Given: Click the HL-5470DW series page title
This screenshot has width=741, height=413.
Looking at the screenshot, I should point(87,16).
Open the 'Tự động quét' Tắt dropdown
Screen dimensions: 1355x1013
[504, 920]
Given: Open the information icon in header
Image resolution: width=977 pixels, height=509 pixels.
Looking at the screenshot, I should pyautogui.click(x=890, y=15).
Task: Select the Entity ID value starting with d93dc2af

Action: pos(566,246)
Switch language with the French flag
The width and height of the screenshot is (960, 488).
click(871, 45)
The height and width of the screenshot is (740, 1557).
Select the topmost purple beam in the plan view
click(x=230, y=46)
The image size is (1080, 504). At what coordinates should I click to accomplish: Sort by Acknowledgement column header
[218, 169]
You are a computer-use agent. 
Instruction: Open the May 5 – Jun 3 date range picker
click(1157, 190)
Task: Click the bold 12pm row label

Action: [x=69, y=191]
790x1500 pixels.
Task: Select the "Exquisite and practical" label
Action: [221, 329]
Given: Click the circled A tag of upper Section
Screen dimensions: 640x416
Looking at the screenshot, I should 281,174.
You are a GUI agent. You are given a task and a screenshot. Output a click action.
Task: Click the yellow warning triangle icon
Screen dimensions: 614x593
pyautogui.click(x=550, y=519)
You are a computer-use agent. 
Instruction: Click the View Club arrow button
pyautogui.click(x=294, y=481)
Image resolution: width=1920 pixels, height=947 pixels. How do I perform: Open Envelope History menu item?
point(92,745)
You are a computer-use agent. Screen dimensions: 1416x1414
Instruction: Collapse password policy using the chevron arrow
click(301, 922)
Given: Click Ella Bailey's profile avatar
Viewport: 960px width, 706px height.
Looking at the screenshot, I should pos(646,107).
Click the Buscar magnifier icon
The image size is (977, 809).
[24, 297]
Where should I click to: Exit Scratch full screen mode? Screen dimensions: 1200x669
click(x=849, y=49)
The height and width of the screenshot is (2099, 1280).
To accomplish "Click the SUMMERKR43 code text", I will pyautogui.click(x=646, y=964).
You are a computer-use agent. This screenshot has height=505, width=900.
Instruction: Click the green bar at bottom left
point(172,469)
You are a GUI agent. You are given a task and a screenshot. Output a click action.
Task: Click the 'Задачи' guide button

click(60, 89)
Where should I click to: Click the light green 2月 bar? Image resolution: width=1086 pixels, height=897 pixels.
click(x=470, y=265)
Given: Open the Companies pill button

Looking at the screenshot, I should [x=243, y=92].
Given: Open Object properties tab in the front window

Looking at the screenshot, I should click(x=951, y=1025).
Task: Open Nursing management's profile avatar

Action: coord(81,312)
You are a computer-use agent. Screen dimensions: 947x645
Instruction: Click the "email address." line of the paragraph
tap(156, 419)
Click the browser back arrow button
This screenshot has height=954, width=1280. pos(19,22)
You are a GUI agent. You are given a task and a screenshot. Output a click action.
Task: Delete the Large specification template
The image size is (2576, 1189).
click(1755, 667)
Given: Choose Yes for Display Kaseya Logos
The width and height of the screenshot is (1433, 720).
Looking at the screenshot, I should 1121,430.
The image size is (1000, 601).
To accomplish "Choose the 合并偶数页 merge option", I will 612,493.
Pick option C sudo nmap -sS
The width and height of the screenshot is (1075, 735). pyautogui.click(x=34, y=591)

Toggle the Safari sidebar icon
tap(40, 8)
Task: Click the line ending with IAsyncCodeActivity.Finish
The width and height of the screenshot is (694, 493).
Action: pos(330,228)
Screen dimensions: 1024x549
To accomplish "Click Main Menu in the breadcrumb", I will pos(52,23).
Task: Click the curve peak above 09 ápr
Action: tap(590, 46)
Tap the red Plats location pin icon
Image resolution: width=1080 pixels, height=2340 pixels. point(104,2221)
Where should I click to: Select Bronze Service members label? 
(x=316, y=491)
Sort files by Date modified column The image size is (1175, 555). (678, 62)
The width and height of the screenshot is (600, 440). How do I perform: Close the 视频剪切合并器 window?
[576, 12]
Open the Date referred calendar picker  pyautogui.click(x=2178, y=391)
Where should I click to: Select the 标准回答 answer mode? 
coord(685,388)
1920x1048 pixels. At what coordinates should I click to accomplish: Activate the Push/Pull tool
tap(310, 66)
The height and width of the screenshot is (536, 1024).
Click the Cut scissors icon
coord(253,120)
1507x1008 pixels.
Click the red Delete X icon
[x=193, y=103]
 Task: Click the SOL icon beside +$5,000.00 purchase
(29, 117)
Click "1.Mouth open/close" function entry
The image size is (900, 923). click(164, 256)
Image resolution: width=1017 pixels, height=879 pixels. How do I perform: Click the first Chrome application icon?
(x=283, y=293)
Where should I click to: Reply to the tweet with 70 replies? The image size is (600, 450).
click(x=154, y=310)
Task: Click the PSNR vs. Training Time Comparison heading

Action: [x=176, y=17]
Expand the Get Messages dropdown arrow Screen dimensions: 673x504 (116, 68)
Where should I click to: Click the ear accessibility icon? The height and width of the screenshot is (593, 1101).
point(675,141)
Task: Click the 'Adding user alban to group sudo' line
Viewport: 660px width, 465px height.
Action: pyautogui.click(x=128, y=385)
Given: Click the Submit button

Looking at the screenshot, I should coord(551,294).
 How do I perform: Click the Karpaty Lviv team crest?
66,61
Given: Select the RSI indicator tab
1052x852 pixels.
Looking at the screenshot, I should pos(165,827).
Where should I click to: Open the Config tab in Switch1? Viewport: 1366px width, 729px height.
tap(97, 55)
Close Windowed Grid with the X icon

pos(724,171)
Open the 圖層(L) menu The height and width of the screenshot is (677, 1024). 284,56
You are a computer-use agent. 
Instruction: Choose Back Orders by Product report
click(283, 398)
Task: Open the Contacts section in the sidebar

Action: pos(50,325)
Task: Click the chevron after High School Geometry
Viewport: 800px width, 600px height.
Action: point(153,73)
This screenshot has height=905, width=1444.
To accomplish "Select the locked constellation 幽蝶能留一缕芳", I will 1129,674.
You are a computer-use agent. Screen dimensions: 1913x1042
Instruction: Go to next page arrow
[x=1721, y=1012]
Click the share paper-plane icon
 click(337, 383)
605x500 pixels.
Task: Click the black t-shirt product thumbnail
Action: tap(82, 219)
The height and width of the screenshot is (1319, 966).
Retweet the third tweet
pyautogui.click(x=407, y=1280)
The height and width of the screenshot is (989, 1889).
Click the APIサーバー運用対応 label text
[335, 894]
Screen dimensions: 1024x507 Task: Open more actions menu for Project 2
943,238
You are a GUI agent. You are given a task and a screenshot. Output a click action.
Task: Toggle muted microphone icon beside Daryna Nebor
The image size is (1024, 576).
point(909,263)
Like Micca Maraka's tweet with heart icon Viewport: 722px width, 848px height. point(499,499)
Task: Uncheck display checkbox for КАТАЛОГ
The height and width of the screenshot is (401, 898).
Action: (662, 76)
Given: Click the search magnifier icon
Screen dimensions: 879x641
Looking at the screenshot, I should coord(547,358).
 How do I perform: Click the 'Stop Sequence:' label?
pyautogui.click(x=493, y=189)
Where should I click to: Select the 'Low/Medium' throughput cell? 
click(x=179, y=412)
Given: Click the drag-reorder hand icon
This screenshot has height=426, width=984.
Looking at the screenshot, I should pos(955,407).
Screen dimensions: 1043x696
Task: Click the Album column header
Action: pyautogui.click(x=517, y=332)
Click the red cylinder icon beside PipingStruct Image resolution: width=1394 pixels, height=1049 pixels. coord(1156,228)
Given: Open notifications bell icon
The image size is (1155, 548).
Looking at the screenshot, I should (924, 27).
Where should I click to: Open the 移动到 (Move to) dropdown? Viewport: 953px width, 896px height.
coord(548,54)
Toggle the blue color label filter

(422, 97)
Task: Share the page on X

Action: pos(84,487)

EXERCISE GOAL
Restate word for word the lines from the one holding "Screen dimensions: 879x641" to the end of the listing, both ends included, and nothing more.

EXERCISE RESULT
Screen dimensions: 879x641
Looking at the screenshot, I should coord(547,358).
 How do I perform: Click the 'Stop Sequence:' label?
pyautogui.click(x=493, y=189)
Where should I click to: Select the 'Low/Medium' throughput cell? 
click(x=179, y=412)
Given: Click the drag-reorder hand icon
This screenshot has height=426, width=984.
Looking at the screenshot, I should pos(955,407).
Screen dimensions: 1043x696
Task: Click the Album column header
Action: pyautogui.click(x=517, y=332)
Click the red cylinder icon beside PipingStruct Image resolution: width=1394 pixels, height=1049 pixels. coord(1156,228)
Given: Open notifications bell icon
The image size is (1155, 548).
Looking at the screenshot, I should (924, 27).
Where should I click to: Open the 移动到 (Move to) dropdown? Viewport: 953px width, 896px height.
coord(548,54)
Toggle the blue color label filter

(422, 97)
Task: Share the page on X

Action: pos(84,487)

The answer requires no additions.